Número de mortos por terremoto de 6,9 na Filipinas sobe para 72; equipes de resgate continuam trabalho intenso
Na tarde de terça-feira (30), as Filipinas foram atingidas por um terremoto de magnitude 6,9, que causou uma tragédia de proporções preocupantes. Segundo informações do vice-administrador do Escritório de Defesa Civil, Bernardo Alejandro, o desastre deixou ao menos 72 mortos até o momento. A cidade mais afetada é Bogo, onde pelo menos 30 óbitos foram registrados. Outras localidades que sofreram perdas humanas incluem San Remigio (22 mortes), Medellín (10), Tubigon (5) e Sogod (1).
As equipes de resgate permanecem em ação contínua, buscando vítimas presas em escombros de prédios e casas destruídas pelo tremor. Militares das Forças Armadas foram mobilizados para auxiliar nas operações de resgate, que permanecem desafiadoras devido à quantidade de relatos de pessoas ainda presas ou feridas por destroços.

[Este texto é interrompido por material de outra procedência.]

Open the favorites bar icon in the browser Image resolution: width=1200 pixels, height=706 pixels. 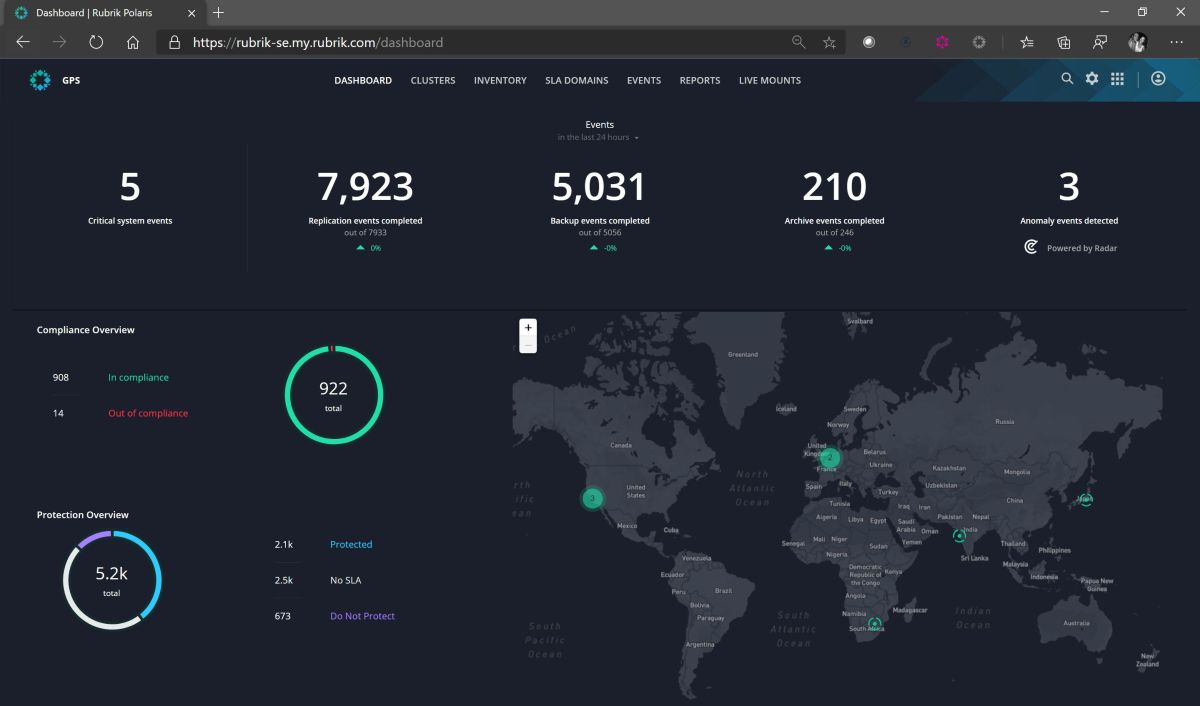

O vice-administrador Alejandro destacou a urgência e a complexidade da situação, afirmando que "ainda estamos no momento crucial de nossa busca e resgate".
Este terremoto aconteceu poucos dias após o impacto do supertufão Ragasa, considerado o ciclone tropical mais potente do ano. O fenômeno causou mais de 12 mortes e deixou um rastro de destruição, incluindo enchentes, deslizamentos de terra, queda de árvores e destelhamento de casas.

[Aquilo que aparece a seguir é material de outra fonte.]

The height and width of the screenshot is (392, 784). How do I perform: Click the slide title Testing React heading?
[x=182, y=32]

Em uma mensagem de solidariedade, a vice-presidente das Filipinas, Sara Duterte, manifestou condolências às famílias afetadas e desejou rápidas recuperações às comunidades atingidas. Ela afirmou: "Estendemos nossas orações pela paz dos que partiram, pela recuperação dos feridos e pela rápida recuperação das comunidades afetadas pela tragédia."

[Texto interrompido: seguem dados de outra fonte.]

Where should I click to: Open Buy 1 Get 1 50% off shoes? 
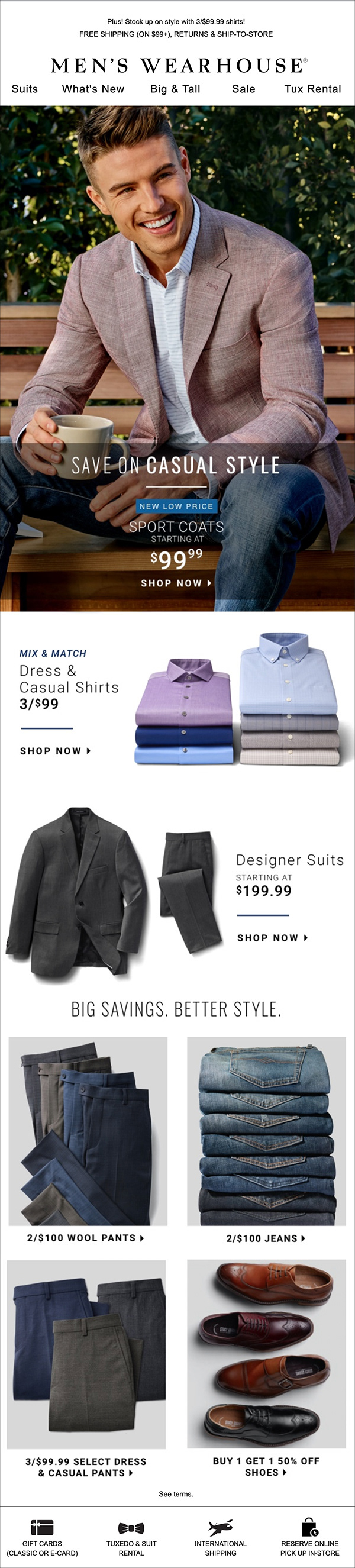point(266,1466)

As Filipinas estão geologicamente propensas a esse tipo de desastre devido à sua localização na região conhecida como o "Anel de Fogo" do Pacífico, uma área altamente ativa sísmica e vulcânica que também inclui países como Japão, Indonésia e Tailândia. Essas regiões enfrentam frequentes terremotos e erupções, tornando as Filipinas uma nação constantemente vigilante e preparada para esses eventos naturais.
A combinação de eventos extremos reforça a necessidade de reforçar as ações de preparação, resiliência e resposta a desastres no país, que enfrenta uma realidade marcada por sua posição geográfica e clima imprevisível.